Just burn the images however you like - I use the command line - and don’t forget to verify the burn :slight_smile:

Testing recovery

This loops- mount a few of the isos so that I can test them:


mount -t iso9660 -o ro,loop=/dev/loop3 sdax_13.iso mnt/13
mount -t iso9660 -o ro,loop=/dev/loop4 sdax_14.iso mnt/14
mount -t iso9660 -o ro,loop=/dev/loop5 sdax_15.iso mnt/15
mount -t iso9660 -o ro,loop=/dev/loop6 sdax_16.iso mnt/16

This script (modify to your names and paths) recreates a HD image from the split files on a DVD or
iso image. It calculates the position of each source chunk in the final HD image file or disk based
on the name (the numeric extension part):


sda2_windows_C.000000  --> position 0
sda2_windows_C.000001  --> 50 MB later
...
sda2_windows_C.003250  --> 3250 * 50 MB later, ie, 158 GiB later.

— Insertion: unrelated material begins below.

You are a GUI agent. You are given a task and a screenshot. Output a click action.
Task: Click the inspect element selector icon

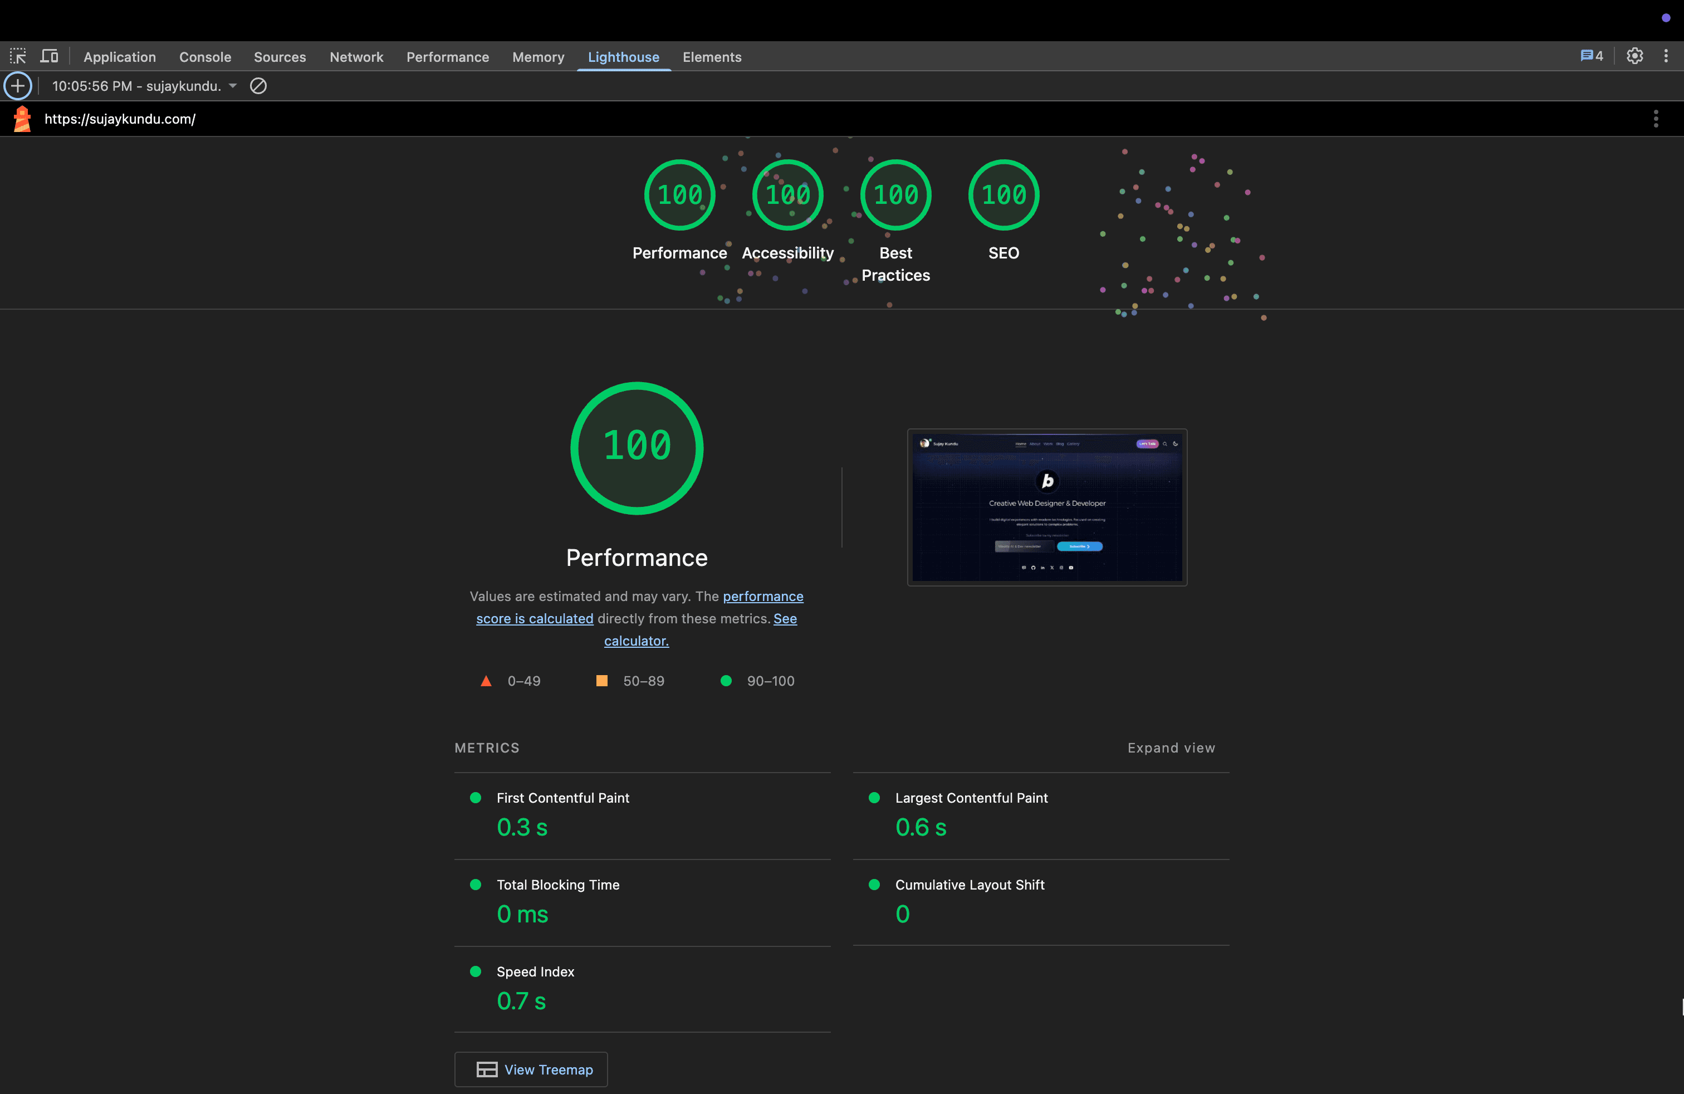pyautogui.click(x=18, y=56)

I have two big image files (13 and 4 dvds each), so I take that into account. I also saved the MBR,
and /boot separately, the last DVD is half full. Not forgetting the scripts :slight_smile:


#!/bin/bash


function procesar_un_iso
{
for FILES in $1
do
NOMBRE=`echo $FILES | cut -f 1 -d . `
EXTENSION=`echo $FILES | cut -f 2 -d . `
SALIDA=`basename $NOMBRE`
NUMERO=$((10#$EXTENSION))


#       Multiplos de 50 MiB
PRINCIPIO=$((50 * $NUMERO))
echo "   Copiando los 50 MiB de $NOMBRE.$EXTENSION (nº $NUMERO) en la posición $PRINCIPIO
MiB de la salida ($SALIDA.imagen)"
dd if=$FILES of=$SALIDA.imagen seek=$NUMERO obs=50M
echo

done
}


#for CAMINO in 01 02 03 04 05 06 07 08 09 10 11 12 13
#do
#  procesar_un_iso "mnt/$CAMINO/sda2_windows_C*"
#done



for CAMINO in 13 14 15 16
do
procesar_un_iso "mnt/$CAMINO/sda3_windows_recovery*"
done

This recreates the image file using the loop mounted DVDs; I simply use “cmp” to compare the
recreated image with the original - and it is the same. Bingo! The entire procedure works. O:-)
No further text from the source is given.